Only use theoretically sensible variables
A useful segmentation variable should either:
- Explain a difference in how or why people buy
- Explain a difference in terms of how attractive customers are to a firm
If your variables do not relate to the benefits that people seek, how they intact, what prevents them from buying, purchase power, or customer value/profitability, they are unlikely to be useful. See Which Segmentation Variables Should You Use and Why?.
Use variables that are known to describe differences between people
Only include variables where there is a good reason to believe people differ. Virtually everybody considers taste important when buying food, so there is little point in measuring the importance of taste in any market, since measured differences will likely just reflect measurement error. Similarly, everybody wants “good value”, so if you ask that question you will be measuring differences in how people like to tick boxes in a questionnaire, not real differences that you can use to build a segmentation strategy.

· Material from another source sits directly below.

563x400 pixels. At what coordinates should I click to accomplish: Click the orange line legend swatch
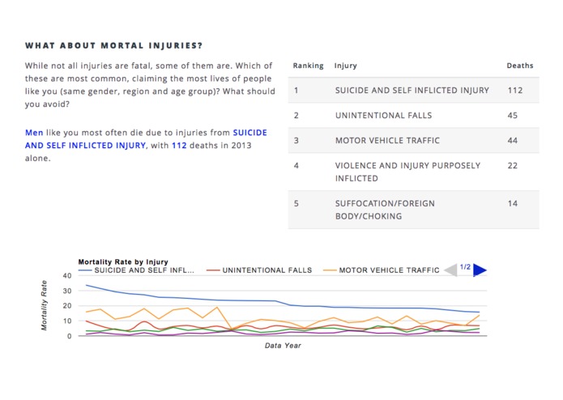click(329, 270)
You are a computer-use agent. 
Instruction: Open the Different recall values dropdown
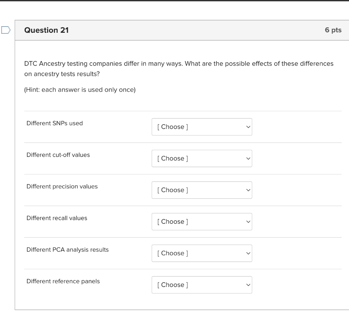pyautogui.click(x=201, y=222)
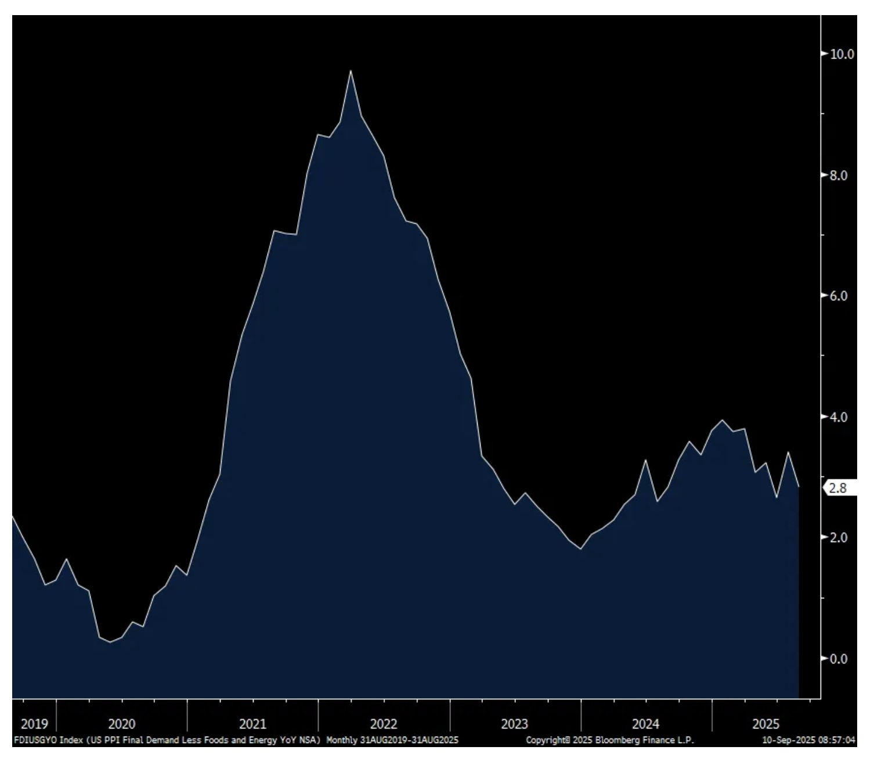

Relate to marketing activities
Good variables often relate to the type of marketing activities that will need to be employed and the degree of marketing effort required. If a variable is measuring a difference between consumers that is not obvious in its marketing implications, serious thought should be given to excluding the variable.
Good variables are ones that are easy to measure
If it is hard to measure, this means that the resulting data is noisy, which makes it poor for segmentation. Most psychological variables fall into this category, which is why while people often describe consumers in terms of personality, few segmentations end up being successfully created around personality.

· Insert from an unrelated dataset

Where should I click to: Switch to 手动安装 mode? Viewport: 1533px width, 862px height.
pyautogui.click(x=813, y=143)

Align variables with strategic plans
Include variables that explicitly relate to the strategic planning of the company. For example, if key marketing issues relate to advertising, then awareness, knowledge and product experience are useful for identifying target consumers, while psychographics and lifestyle are useful in tailoring the message. If the priority of the firm is new product development, then the focus should be on demand-creating conditions (e.g., jobs-to-be-done) and preferences for different products.